Within the records, how many lines hold the word "heading"? State that number alone.
═══ Input data ═══
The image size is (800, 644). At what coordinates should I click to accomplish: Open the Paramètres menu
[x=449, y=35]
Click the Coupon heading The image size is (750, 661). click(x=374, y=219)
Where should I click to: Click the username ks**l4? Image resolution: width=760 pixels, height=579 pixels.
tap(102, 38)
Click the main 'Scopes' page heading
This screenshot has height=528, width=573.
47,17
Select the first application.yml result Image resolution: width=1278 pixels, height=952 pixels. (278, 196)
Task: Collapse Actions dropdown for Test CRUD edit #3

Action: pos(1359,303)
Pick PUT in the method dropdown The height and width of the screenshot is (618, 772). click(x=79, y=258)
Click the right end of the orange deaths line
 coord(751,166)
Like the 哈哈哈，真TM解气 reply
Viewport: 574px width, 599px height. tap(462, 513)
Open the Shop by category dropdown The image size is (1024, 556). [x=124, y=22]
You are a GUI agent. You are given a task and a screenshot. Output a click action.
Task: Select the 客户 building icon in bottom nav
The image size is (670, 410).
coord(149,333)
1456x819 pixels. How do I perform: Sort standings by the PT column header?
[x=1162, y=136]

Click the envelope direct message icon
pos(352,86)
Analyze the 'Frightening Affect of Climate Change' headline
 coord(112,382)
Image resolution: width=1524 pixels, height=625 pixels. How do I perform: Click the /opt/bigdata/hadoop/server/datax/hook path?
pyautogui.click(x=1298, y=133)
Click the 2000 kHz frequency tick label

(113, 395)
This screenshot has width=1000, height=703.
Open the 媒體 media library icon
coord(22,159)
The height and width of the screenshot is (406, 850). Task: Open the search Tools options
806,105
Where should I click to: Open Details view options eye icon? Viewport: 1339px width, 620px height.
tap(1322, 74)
═══
Response to this exercise —
2